··· Record excerpts ···
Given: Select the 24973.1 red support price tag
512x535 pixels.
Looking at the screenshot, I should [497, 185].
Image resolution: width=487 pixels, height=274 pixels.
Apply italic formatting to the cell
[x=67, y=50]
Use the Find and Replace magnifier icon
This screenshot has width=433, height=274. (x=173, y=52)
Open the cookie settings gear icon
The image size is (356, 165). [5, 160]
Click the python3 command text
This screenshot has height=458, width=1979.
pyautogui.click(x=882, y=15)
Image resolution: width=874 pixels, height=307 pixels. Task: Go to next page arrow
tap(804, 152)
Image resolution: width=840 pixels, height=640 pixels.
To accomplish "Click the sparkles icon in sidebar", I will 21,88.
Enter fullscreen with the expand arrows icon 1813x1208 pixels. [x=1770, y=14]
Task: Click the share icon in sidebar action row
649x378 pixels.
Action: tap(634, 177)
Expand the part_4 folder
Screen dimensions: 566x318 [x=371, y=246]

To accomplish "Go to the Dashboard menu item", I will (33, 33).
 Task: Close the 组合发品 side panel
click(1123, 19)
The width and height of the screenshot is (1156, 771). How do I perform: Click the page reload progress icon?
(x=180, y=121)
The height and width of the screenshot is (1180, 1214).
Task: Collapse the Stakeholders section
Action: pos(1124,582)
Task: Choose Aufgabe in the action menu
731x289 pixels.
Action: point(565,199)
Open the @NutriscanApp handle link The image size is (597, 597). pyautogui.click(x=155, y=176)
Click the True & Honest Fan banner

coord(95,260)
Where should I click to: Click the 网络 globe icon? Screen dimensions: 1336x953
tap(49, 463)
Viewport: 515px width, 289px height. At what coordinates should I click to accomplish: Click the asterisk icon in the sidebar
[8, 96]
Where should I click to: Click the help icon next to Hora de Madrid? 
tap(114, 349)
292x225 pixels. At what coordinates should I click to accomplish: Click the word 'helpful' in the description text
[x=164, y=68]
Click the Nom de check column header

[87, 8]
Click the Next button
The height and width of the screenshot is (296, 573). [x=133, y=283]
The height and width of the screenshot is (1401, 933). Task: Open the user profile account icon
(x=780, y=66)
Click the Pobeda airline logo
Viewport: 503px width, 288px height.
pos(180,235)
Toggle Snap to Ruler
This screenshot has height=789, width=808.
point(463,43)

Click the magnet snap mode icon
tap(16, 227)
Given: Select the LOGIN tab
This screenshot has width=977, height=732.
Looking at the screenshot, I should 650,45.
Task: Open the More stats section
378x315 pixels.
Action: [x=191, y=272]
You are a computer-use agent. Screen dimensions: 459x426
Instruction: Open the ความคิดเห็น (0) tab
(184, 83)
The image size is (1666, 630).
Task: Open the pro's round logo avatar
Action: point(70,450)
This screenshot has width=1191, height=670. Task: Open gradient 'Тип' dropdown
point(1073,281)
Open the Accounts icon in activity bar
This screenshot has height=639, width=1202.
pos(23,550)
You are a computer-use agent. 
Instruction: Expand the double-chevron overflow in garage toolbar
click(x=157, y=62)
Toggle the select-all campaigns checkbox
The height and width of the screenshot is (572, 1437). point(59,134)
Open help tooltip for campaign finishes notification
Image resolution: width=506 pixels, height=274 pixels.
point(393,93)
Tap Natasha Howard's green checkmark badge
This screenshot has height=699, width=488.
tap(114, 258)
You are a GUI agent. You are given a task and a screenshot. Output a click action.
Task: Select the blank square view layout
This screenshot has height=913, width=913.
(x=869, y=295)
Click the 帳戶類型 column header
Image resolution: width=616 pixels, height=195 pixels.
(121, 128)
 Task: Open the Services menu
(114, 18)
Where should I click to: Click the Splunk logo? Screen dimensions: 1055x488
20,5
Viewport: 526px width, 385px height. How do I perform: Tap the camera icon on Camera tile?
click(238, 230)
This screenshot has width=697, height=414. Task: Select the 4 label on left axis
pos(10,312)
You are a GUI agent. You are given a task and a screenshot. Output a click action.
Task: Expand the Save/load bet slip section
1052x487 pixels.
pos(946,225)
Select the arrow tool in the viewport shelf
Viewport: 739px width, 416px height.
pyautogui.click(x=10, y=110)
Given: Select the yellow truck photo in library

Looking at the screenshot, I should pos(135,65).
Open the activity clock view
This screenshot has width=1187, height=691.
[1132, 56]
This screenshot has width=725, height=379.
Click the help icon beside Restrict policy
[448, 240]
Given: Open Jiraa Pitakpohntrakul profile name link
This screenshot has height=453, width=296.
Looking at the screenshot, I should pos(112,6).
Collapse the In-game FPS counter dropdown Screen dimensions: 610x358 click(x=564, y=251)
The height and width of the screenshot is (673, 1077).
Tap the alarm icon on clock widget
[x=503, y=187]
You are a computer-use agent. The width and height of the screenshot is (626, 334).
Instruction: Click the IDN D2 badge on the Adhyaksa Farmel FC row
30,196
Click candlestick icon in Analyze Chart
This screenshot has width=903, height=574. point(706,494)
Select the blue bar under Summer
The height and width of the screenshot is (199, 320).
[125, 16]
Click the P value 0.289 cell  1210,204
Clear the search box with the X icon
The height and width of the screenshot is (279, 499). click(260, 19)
···
• _Exercise task_: Repeat all of the data above, switching "magnifier" to "magnifying glass" wherever it appears and keeping everything else the same.

• _Finished task_:
Given: Select the 24973.1 red support price tag
512x535 pixels.
Looking at the screenshot, I should [497, 185].
Image resolution: width=487 pixels, height=274 pixels.
Apply italic formatting to the cell
[x=67, y=50]
Use the Find and Replace magnifying glass icon
This screenshot has width=433, height=274. (x=173, y=52)
Open the cookie settings gear icon
The image size is (356, 165). [5, 160]
Click the python3 command text
This screenshot has height=458, width=1979.
pyautogui.click(x=882, y=15)
Image resolution: width=874 pixels, height=307 pixels. Task: Go to next page arrow
tap(804, 152)
Image resolution: width=840 pixels, height=640 pixels.
To accomplish "Click the sparkles icon in sidebar", I will 21,88.
Enter fullscreen with the expand arrows icon 1813x1208 pixels. [x=1770, y=14]
Task: Click the share icon in sidebar action row
649x378 pixels.
Action: tap(634, 177)
Expand the part_4 folder
Screen dimensions: 566x318 [x=371, y=246]

To accomplish "Go to the Dashboard menu item", I will (33, 33).
 Task: Close the 组合发品 side panel
click(1123, 19)
The width and height of the screenshot is (1156, 771). How do I perform: Click the page reload progress icon?
(x=180, y=121)
The height and width of the screenshot is (1180, 1214).
Task: Collapse the Stakeholders section
Action: pos(1124,582)
Task: Choose Aufgabe in the action menu
731x289 pixels.
Action: point(565,199)
Open the @NutriscanApp handle link The image size is (597, 597). pyautogui.click(x=155, y=176)
Click the True & Honest Fan banner

coord(95,260)
Where should I click to: Click the 网络 globe icon? Screen dimensions: 1336x953
tap(49, 463)
Viewport: 515px width, 289px height. At what coordinates should I click to accomplish: Click the asterisk icon in the sidebar
[8, 96]
Where should I click to: Click the help icon next to Hora de Madrid? 
tap(114, 349)
292x225 pixels. At what coordinates should I click to accomplish: Click the word 'helpful' in the description text
[x=164, y=68]
Click the Nom de check column header

[87, 8]
Click the Next button
The height and width of the screenshot is (296, 573). [x=133, y=283]
The height and width of the screenshot is (1401, 933). Task: Open the user profile account icon
(x=780, y=66)
Click the Pobeda airline logo
Viewport: 503px width, 288px height.
pos(180,235)
Toggle Snap to Ruler
This screenshot has height=789, width=808.
point(463,43)

Click the magnet snap mode icon
tap(16, 227)
Given: Select the LOGIN tab
This screenshot has width=977, height=732.
Looking at the screenshot, I should 650,45.
Task: Open the More stats section
378x315 pixels.
Action: [x=191, y=272]
You are a computer-use agent. Screen dimensions: 459x426
Instruction: Open the ความคิดเห็น (0) tab
(184, 83)
The image size is (1666, 630).
Task: Open the pro's round logo avatar
Action: point(70,450)
This screenshot has width=1191, height=670. Task: Open gradient 'Тип' dropdown
point(1073,281)
Open the Accounts icon in activity bar
This screenshot has height=639, width=1202.
pos(23,550)
You are a computer-use agent. 
Instruction: Expand the double-chevron overflow in garage toolbar
click(x=157, y=62)
Toggle the select-all campaigns checkbox
The height and width of the screenshot is (572, 1437). point(59,134)
Open help tooltip for campaign finishes notification
Image resolution: width=506 pixels, height=274 pixels.
point(393,93)
Tap Natasha Howard's green checkmark badge
This screenshot has height=699, width=488.
tap(114, 258)
You are a GUI agent. You are given a task and a screenshot. Output a click action.
Task: Select the blank square view layout
This screenshot has height=913, width=913.
(x=869, y=295)
Click the 帳戶類型 column header
Image resolution: width=616 pixels, height=195 pixels.
(121, 128)
 Task: Open the Services menu
(114, 18)
Where should I click to: Click the Splunk logo? Screen dimensions: 1055x488
20,5
Viewport: 526px width, 385px height. How do I perform: Tap the camera icon on Camera tile?
click(238, 230)
This screenshot has width=697, height=414. Task: Select the 4 label on left axis
pos(10,312)
You are a GUI agent. You are given a task and a screenshot. Output a click action.
Task: Expand the Save/load bet slip section
1052x487 pixels.
pos(946,225)
Select the arrow tool in the viewport shelf
Viewport: 739px width, 416px height.
pyautogui.click(x=10, y=110)
Given: Select the yellow truck photo in library

Looking at the screenshot, I should pos(135,65).
Open the activity clock view
This screenshot has width=1187, height=691.
[1132, 56]
This screenshot has width=725, height=379.
Click the help icon beside Restrict policy
[448, 240]
Given: Open Jiraa Pitakpohntrakul profile name link
This screenshot has height=453, width=296.
Looking at the screenshot, I should pos(112,6).
Collapse the In-game FPS counter dropdown Screen dimensions: 610x358 click(x=564, y=251)
The height and width of the screenshot is (673, 1077).
Tap the alarm icon on clock widget
[x=503, y=187]
You are a computer-use agent. The width and height of the screenshot is (626, 334).
Instruction: Click the IDN D2 badge on the Adhyaksa Farmel FC row
30,196
Click candlestick icon in Analyze Chart
This screenshot has width=903, height=574. point(706,494)
Select the blue bar under Summer
The height and width of the screenshot is (199, 320).
[125, 16]
Click the P value 0.289 cell  1210,204
Clear the search box with the X icon
The height and width of the screenshot is (279, 499). click(260, 19)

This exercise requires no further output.